家の建築にあたっては、「安くて良いもの」は無いと言われています。良いものを作りたければ、それなりの費用は必要であるということを憶えておいてください。
北米から輸入された工法のひとつに、「ツーバイフォー工法」と呼ばれる工法があり、よく知られています。ツーバイフォー工法では、床や壁をパネル状にして組み立てるという方法が採用されています。壁や床を、「箱」のように組み立てていくといえば、理解しやすいでしょうか。木造在来工法では、柱と筋交いで荷重を支えますが、ツーバイフォー工法では、壁で荷重を支えます。つまり、壁が構造体の一部になっているというわけです。
そのため、壁の大きさや間口の大きさが、制限されてきます。ツーバイフォー工法は、木造在来工法ほど広い開口部を確保できず、自由な間取りを楽しむことができません。そのこと自体は、デメリットと言えます。

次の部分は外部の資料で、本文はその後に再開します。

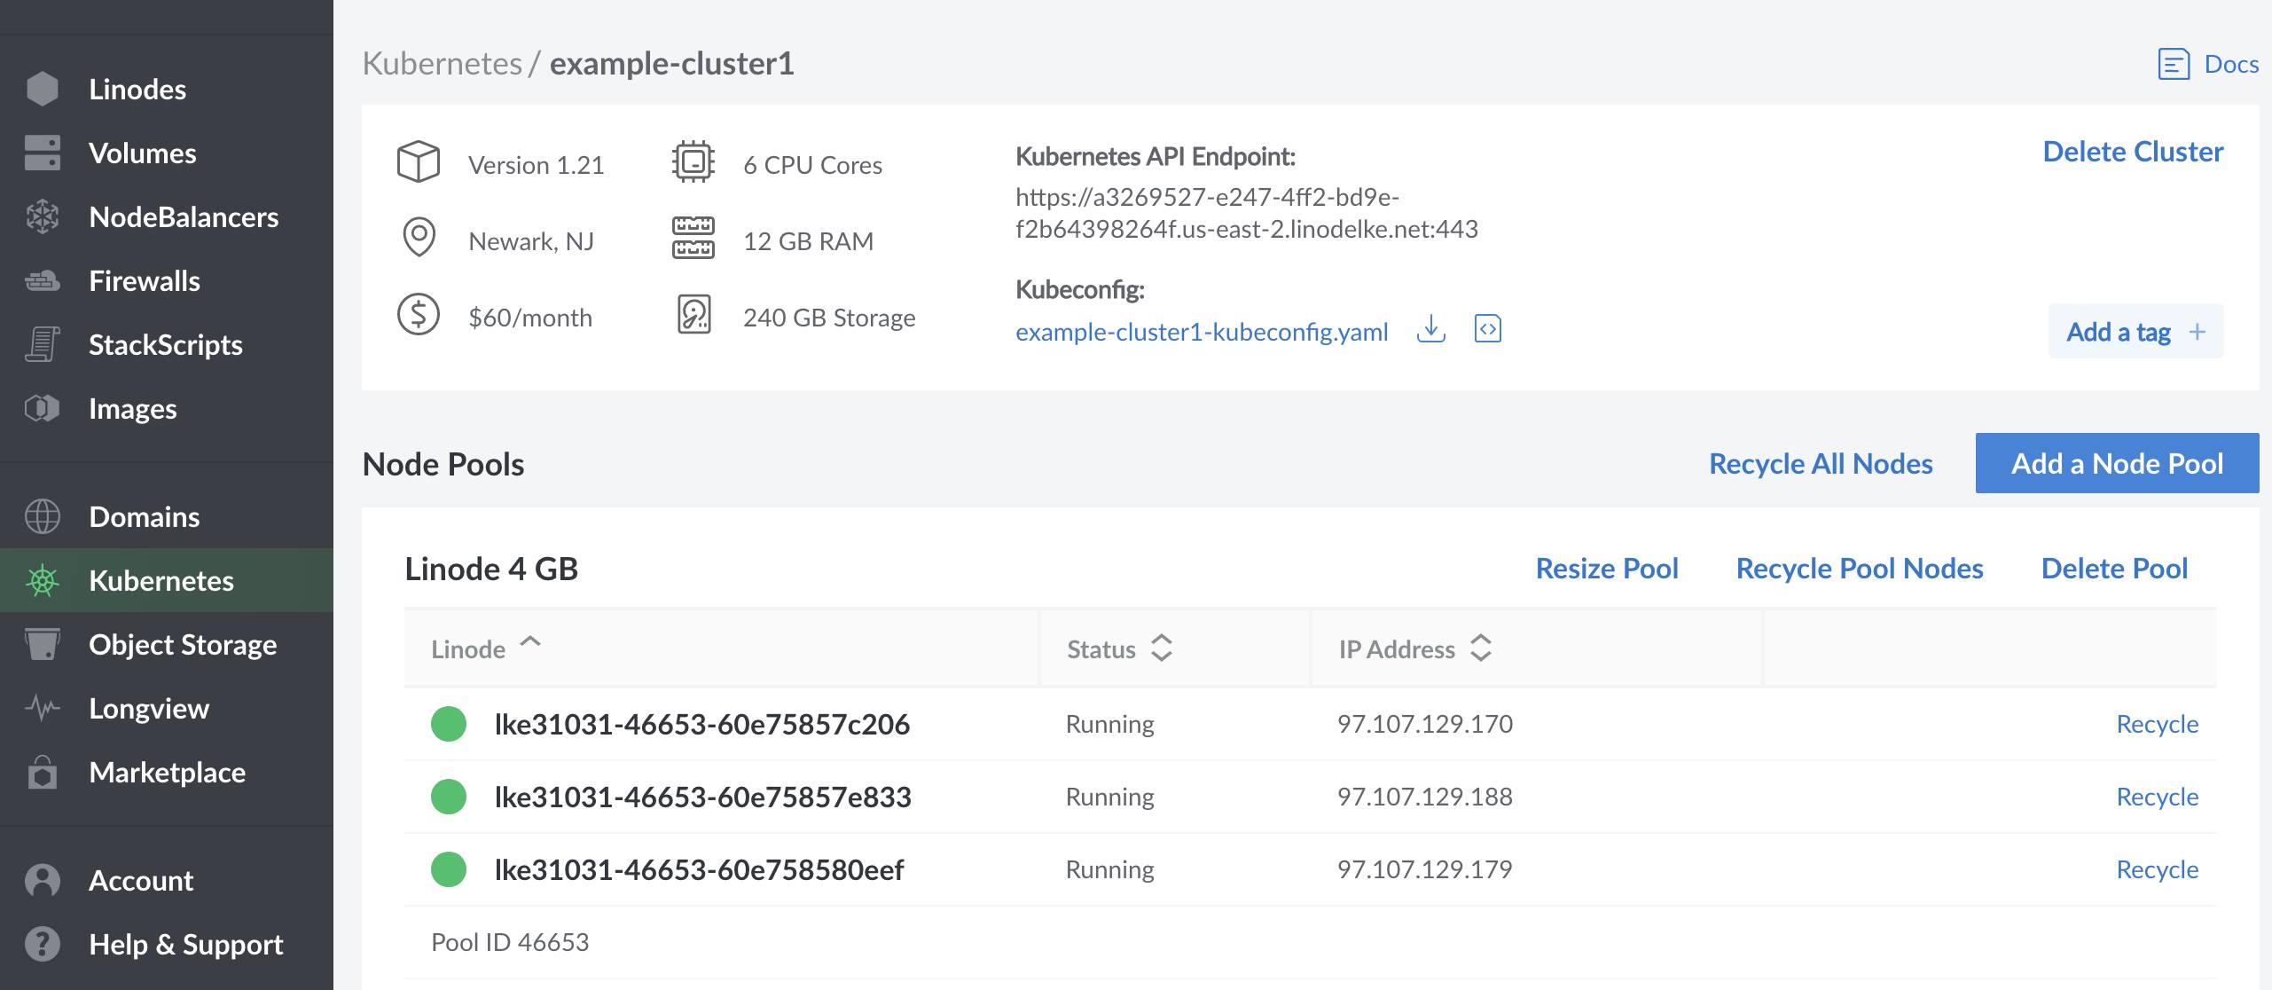2272x990 pixels.
Task: Select the Kubernetes wheel icon in sidebar
Action: [41, 580]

しかし、耐力壁に囲まれたマイホームは、耐震性に優れているとされています。日本は、地震が多い国であるため、マイホームに、高い耐震性を求める人がほとんどです。ツーバイフォー工法では、木造在来工法に比べて、より安定した強度が得られます。
加えて、壁に囲まれているため、高気密、高断熱のマイホームが可能となっています。寒冷地などで、マイホームを考えているのであれば、特にお勧めの工法であるとされています。高気密、高断熱であるため、高温多湿の地域でも、結果的に、エアコンの効率が上がることにつながるというメリットがあります。
ツーバイフォー工法は、安価な材料を使用すること、また、施工が簡単であるため熟練した大工を必要としないことなどから、ローコスト住宅向きの工法とされてきました。しかし、高温多湿である日本の気候に合わせる必要があるため、本来の目的であるローコストでの施工は難しくなっているのが現状であるようです。
プレハブとは、プレハブリケーションを略した言葉です。マイホームの部品を、あらかじめ工場でつくっておくことを、プレハブといいます。プレハブ住宅は、部品を工場で生産することから、品質にばらつきがなく、良質な部品が生産されるというメリットがあります。プレハブ住宅での建築では、工場生産された良質の部品を、現地で一軒ずつ組み立てていくという工程がとられています。このときの組み立て作業に問題があれば、高品質のマイホームにはなりません。
プレハブ住宅は、木造在来工法に比べて、高品質であるという意見もありますが、現地での組み立ての良し悪しが、品質に大きく影響するという意味では、両者に大差は無いというのが一般的な考え方です。
プレハブ住宅は、工場で部品を大量生産するため、結果的に、コストを抑えることが可能であるという意見もあります。しかし、大量生産の恩恵を受けるのは、売れ筋商品など、一部の商品に限られるようです。
プレハブ工法には、大きく分けて、3つの工法があります。木質系プレハブ工法、鉄骨系プレハブ工法、コンクリート系プレハブ工法です。木質系プレハブ工法は、壁式のパネル工法で、ツーバイフォー工法の壁を、あらかじめ工場で生産するというものです。
一方、鉄骨系プレハブ工法は、軽量鉄骨を使用した軸組み式の工法です。部材を工場生産するため、工期が短いことや、精度が高いことなどが特徴として挙げられます。ただし、材料が鉄であるため、熱に弱いこと、錆びやすいことがデメリットとしてあげられます。また、コンクリート式プレハブ住宅は、コストが高いこと、間取りの自由さが無いことなどから、現在でもあまり普及していません。